┌──
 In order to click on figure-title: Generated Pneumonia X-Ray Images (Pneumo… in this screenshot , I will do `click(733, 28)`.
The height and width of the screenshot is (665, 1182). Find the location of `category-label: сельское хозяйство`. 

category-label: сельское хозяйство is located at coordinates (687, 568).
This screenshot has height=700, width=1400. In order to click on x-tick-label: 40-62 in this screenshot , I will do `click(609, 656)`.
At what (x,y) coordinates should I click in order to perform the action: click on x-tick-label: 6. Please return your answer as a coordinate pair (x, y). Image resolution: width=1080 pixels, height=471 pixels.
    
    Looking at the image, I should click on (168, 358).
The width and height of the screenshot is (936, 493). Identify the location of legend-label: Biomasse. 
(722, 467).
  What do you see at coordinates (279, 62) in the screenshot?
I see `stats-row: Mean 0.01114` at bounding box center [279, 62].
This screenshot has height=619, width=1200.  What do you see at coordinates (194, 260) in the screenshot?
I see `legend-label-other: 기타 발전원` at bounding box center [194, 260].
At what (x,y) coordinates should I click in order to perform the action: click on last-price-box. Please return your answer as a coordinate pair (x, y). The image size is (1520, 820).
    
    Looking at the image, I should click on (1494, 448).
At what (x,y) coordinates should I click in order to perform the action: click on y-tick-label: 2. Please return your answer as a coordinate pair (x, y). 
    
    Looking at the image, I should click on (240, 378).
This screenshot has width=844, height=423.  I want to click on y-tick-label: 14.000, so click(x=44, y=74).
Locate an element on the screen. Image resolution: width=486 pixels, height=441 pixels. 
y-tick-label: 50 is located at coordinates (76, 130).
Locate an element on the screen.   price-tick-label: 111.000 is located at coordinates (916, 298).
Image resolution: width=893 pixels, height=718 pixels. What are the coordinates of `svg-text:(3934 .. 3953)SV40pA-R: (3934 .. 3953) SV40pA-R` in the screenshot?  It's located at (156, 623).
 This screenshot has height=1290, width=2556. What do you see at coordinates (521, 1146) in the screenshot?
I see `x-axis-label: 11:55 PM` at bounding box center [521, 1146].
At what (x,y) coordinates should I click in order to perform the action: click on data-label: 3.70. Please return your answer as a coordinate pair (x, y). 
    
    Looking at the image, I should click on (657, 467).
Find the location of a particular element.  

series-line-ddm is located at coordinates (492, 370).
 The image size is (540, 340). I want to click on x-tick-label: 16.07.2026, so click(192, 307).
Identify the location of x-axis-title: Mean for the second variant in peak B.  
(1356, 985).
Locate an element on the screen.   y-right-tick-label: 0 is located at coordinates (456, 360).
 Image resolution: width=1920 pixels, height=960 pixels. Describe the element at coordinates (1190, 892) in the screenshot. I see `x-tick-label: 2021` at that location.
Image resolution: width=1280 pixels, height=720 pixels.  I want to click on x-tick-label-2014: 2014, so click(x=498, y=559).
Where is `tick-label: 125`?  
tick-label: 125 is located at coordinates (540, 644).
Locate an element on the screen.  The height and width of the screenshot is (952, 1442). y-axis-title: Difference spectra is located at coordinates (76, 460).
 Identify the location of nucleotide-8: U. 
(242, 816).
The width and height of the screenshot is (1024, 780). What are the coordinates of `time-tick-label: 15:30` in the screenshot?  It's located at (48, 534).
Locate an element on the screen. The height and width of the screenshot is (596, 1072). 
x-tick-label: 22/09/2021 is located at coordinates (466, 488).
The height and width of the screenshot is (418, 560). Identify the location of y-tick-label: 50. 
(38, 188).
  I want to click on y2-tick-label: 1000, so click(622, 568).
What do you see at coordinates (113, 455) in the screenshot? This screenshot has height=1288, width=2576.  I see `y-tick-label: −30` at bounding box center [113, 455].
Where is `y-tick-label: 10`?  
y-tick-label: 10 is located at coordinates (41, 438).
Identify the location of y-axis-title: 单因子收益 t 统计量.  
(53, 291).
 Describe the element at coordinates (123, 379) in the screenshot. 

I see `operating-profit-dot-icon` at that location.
└──
Aim of the task ▸
Reproduce the items above verbatim, starting at the line containing "coordinates (456, 360)." and ending at the line containing "The width and height of the screenshot is (1024, 780).".

Solution for this problem ▸
Locate an element on the screen.   y-right-tick-label: 0 is located at coordinates (456, 360).
 Image resolution: width=1920 pixels, height=960 pixels. Describe the element at coordinates (1190, 892) in the screenshot. I see `x-tick-label: 2021` at that location.
Image resolution: width=1280 pixels, height=720 pixels.  I want to click on x-tick-label-2014: 2014, so click(x=498, y=559).
Where is `tick-label: 125`?  
tick-label: 125 is located at coordinates (540, 644).
Locate an element on the screen.  The height and width of the screenshot is (952, 1442). y-axis-title: Difference spectra is located at coordinates (76, 460).
 Identify the location of nucleotide-8: U. 
(242, 816).
The width and height of the screenshot is (1024, 780). What are the coordinates of `time-tick-label: 15:30` in the screenshot?  It's located at (48, 534).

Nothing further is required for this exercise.